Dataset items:

------------------------------------------------------------------------

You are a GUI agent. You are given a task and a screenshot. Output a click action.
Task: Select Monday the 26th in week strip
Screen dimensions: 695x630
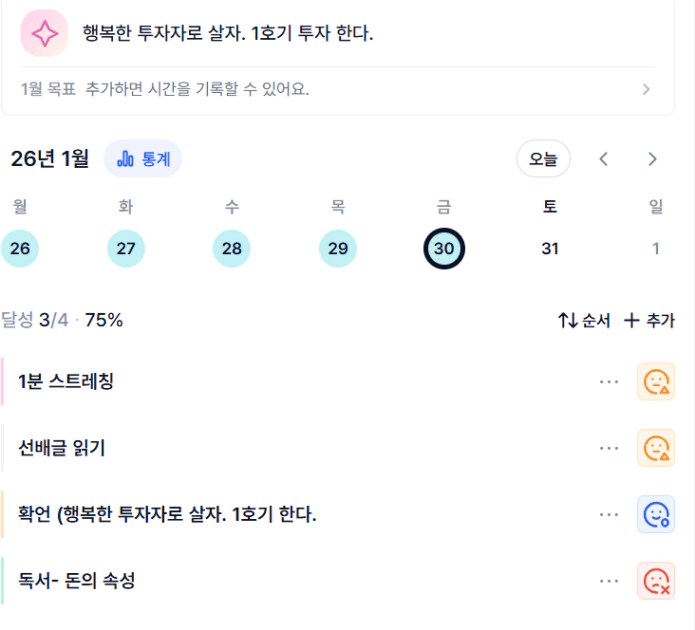tap(20, 248)
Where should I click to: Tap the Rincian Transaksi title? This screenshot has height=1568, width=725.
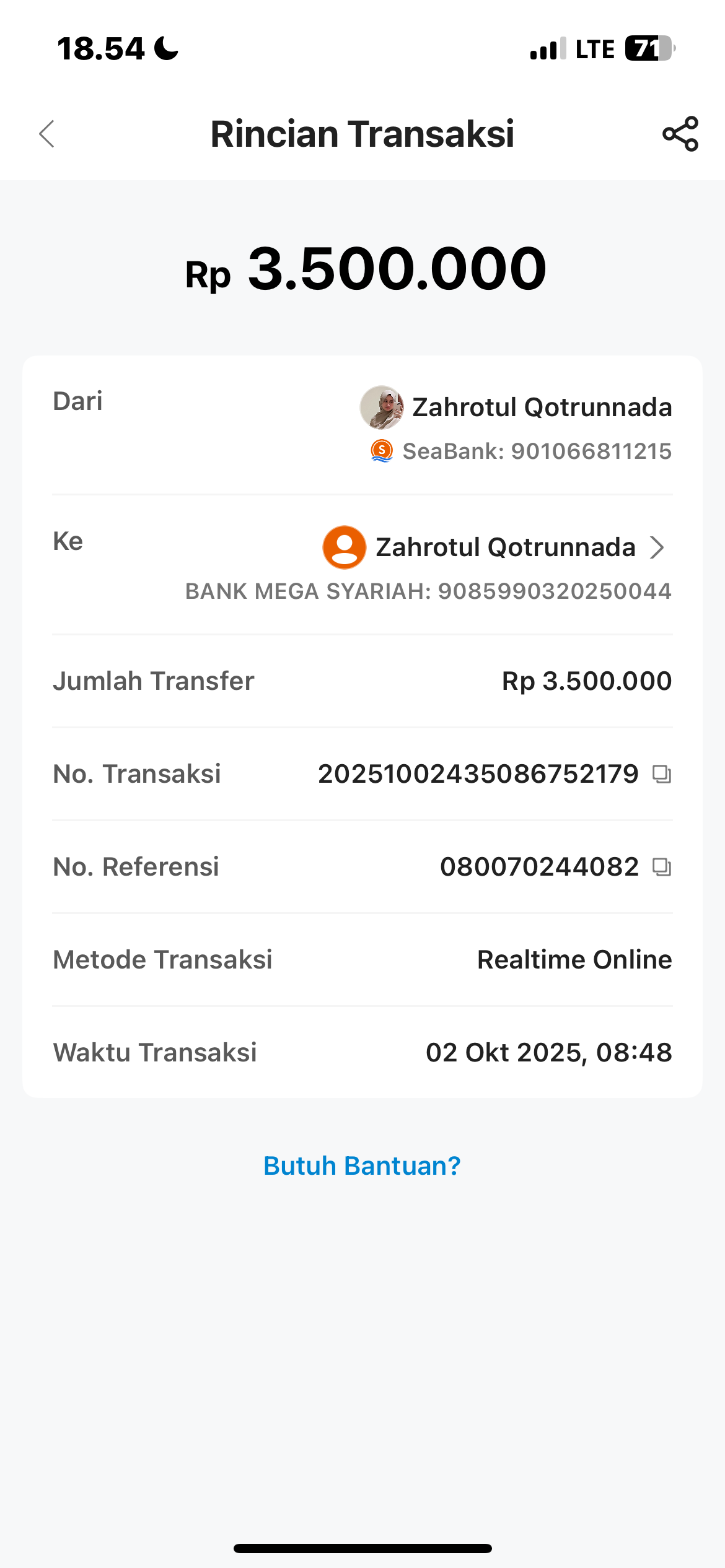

------------------------------------------------------------------------

* ACTION ITEM
Copy out every line of the data where the word "screenshot" occurs.

* EXERCISE RESPONSE
You are a GUI agent. You are given a task and a screenshot. Output a click action.
Where should I click to: Tap the Rincian Transaksi title? This screenshot has height=1568, width=725.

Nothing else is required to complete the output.